> [Page excerpt]
========

Rice acknowledged that the rise in violence in Afghanistan in recent months is a concern for the United States and the U.S.-backed government of President Hamid Karzai.

But she said democratic gains in the country in the nearly five years since the fall of the Taliban will not erased.
"That Afghanistan has enemies is not a surprise to anyone," Rice said following meetings with Karzai and with military commanders. All her meetings were held behind heavy fortifications.

Rice said the United States is committed to Afghanistan for the long haul. "We are not going to tire, we are not going to leave," she declared.

Karzai said optimism about his country's gains does not mean he is blind to its challenges, among them corruption and the drug trade.

Terrorists "are trying to attack us where they can," Karzai said. "When we speak of success, it doesn't mean that we forget the problems."

A clearly frustrated Karzai criticized the coalition's anti-terror campaign last Thursday, deploring the deaths of hundreds of Afghans and appealing for more help for his government.

Karzai did not repeat that criticism with Rice by his side, and Rice gave little sign that she is worried about the direction of the fight against terror even while acknowledging the scope of the challenge.

"This is an international force that is determined to try to undermine the aspirations of free people and they are not going to win," Rice said.

"We have to realize we that we have a common enemy. We can all do more. We can all work harder we all need to constantly assess our strategy, look at our tactics, make certain that we are responding to their change in tactics, because this is a thinking enemy."

After a few hours in Afghanistan, Rice was headed to Moscow for a meeting with counterparts from the Group of Eight industrialized nations in which the topic was expected to be
Iran's disputed nuclear program.

She had been in Pakistan on Tuesday for meetings with President Gen. Pervez Musharraf and other Pakistani officials.

While there, she heard Pakistan's military government challenge neighboring Afghanistan to identify the terror hideouts that Afghanistan claims exist in Pakistan.

"Our view is that we have two good friends and two fierce fighters in the war on terror," Rice said following meetings with Musharraf and Foreign Minister Khursheed Kasuri.

========

> [Material provided]
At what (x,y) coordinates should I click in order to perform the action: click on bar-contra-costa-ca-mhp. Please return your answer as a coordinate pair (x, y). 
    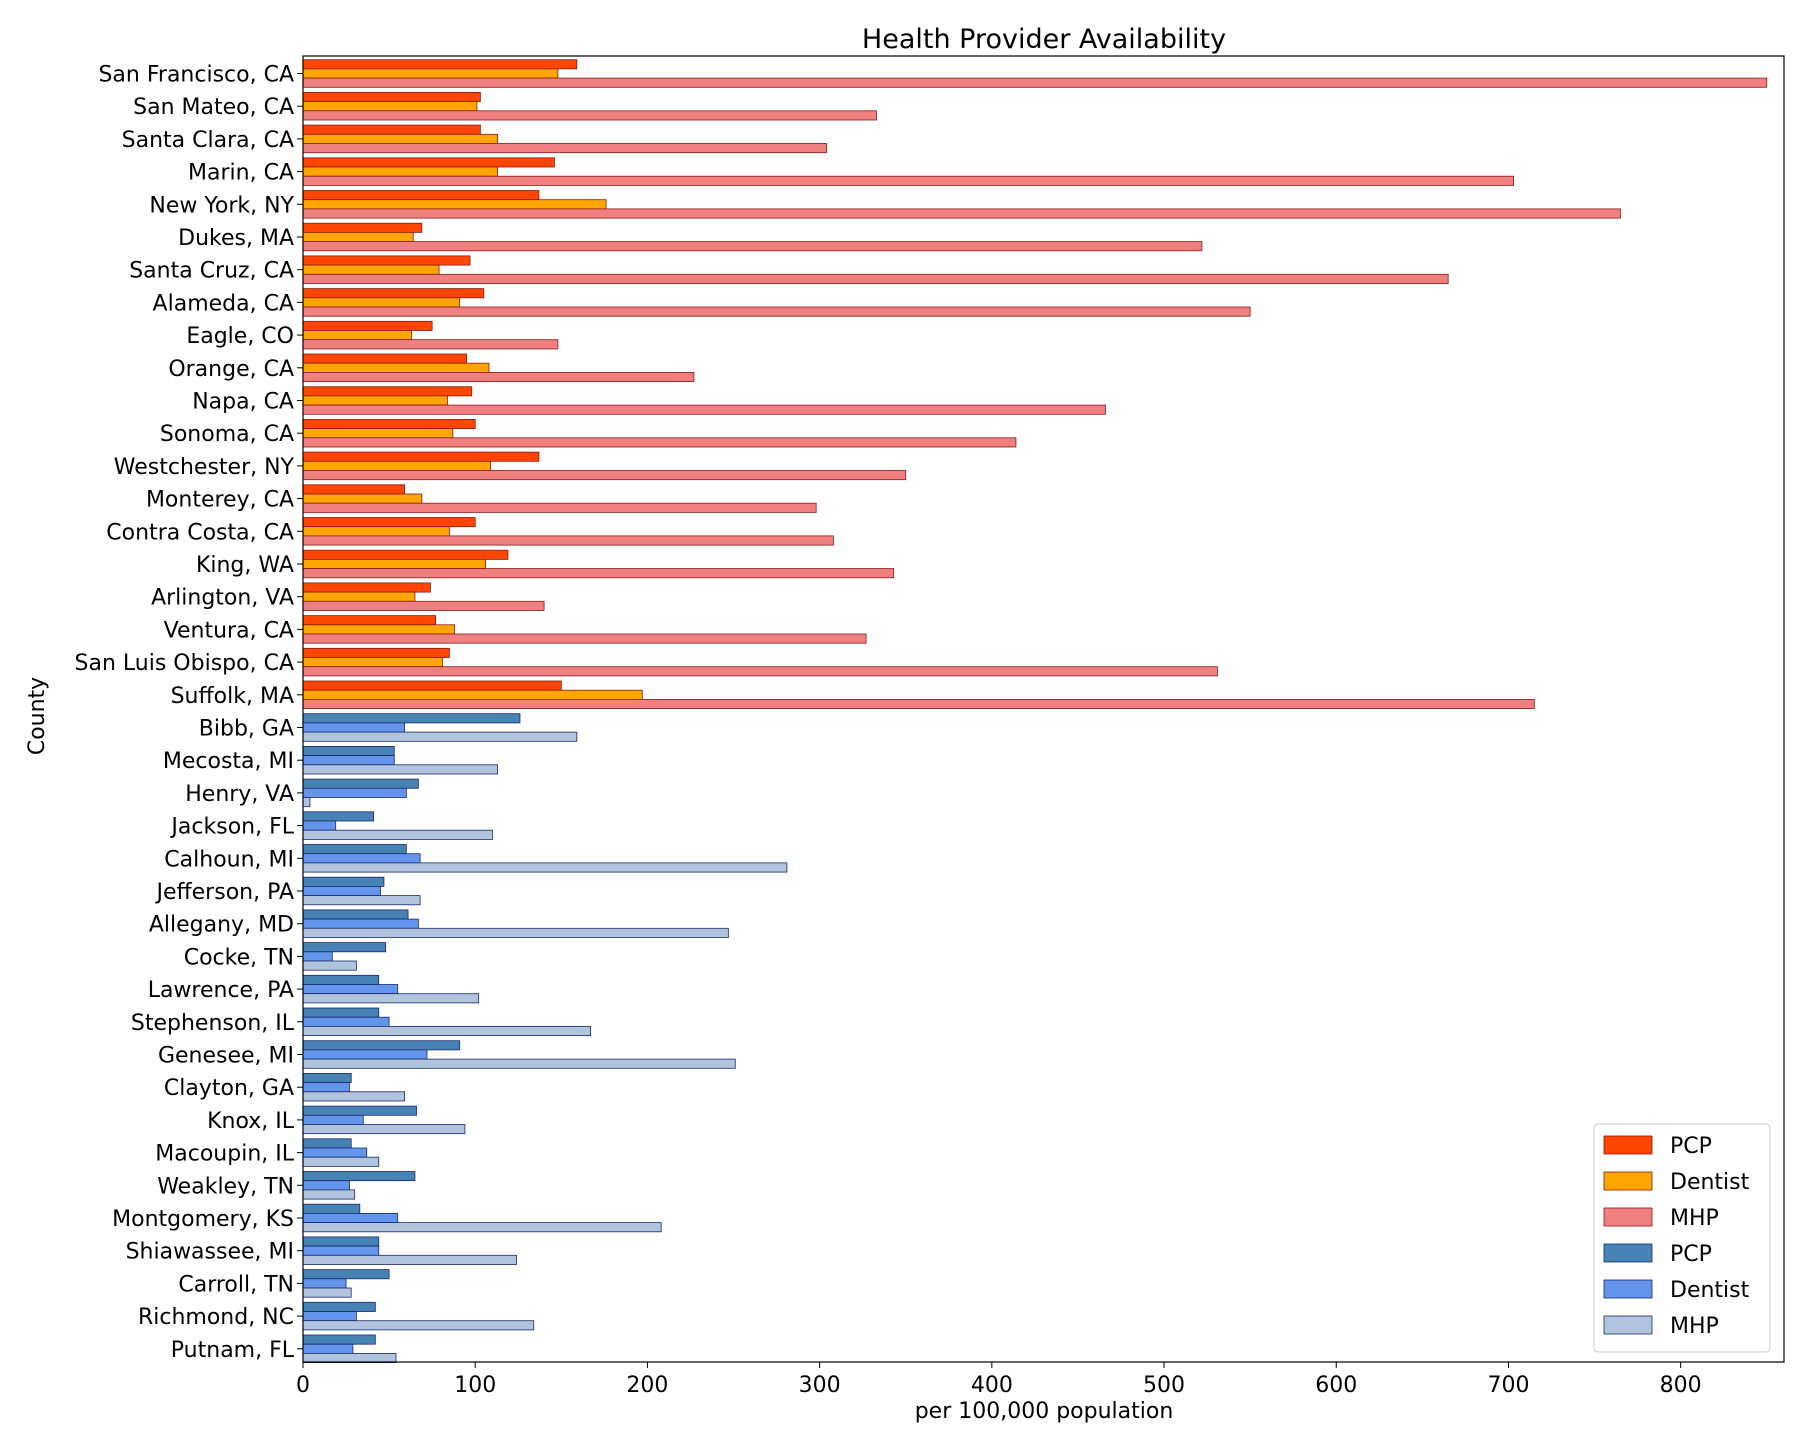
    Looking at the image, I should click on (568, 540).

========

> [What the task asks]
Write out the entire report on Rice's visit to Afghanistan word for word. The material isn't needed for anything here.

> [Expected answer]
Rice acknowledged that the rise in violence in Afghanistan in recent months is a concern for the United States and the U.S.-backed government of President Hamid Karzai.

But she said democratic gains in the country in the nearly five years since the fall of the Taliban will not erased.
"That Afghanistan has enemies is not a surprise to anyone," Rice said following meetings with Karzai and with military commanders. All her meetings were held behind heavy fortifications.

Rice said the United States is committed to Afghanistan for the long haul. "We are not going to tire, we are not going to leave," she declared.

Karzai said optimism about his country's gains does not mean he is blind to its challenges, among them corruption and the drug trade.

Terrorists "are trying to attack us where they can," Karzai said. "When we speak of success, it doesn't mean that we forget the problems."

A clearly frustrated Karzai criticized the coalition's anti-terror campaign last Thursday, deploring the deaths of hundreds of Afghans and appealing for more help for his government.

Karzai did not repeat that criticism with Rice by his side, and Rice gave little sign that she is worried about the direction of the fight against terror even while acknowledging the scope of the challenge.

"This is an international force that is determined to try to undermine the aspirations of free people and they are not going to win," Rice said.

"We have to realize we that we have a common enemy. We can all do more. We can all work harder we all need to constantly assess our strategy, look at our tactics, make certain that we are responding to their change in tactics, because this is a thinking enemy."

After a few hours in Afghanistan, Rice was headed to Moscow for a meeting with counterparts from the Group of Eight industrialized nations in which the topic was expected to be
Iran's disputed nuclear program.

She had been in Pakistan on Tuesday for meetings with President Gen. Pervez Musharraf and other Pakistani officials.

While there, she heard Pakistan's military government challenge neighboring Afghanistan to identify the terror hideouts that Afghanistan claims exist in Pakistan.

"Our view is that we have two good friends and two fierce fighters in the war on terror," Rice said following meetings with Musharraf and Foreign Minister Khursheed Kasuri.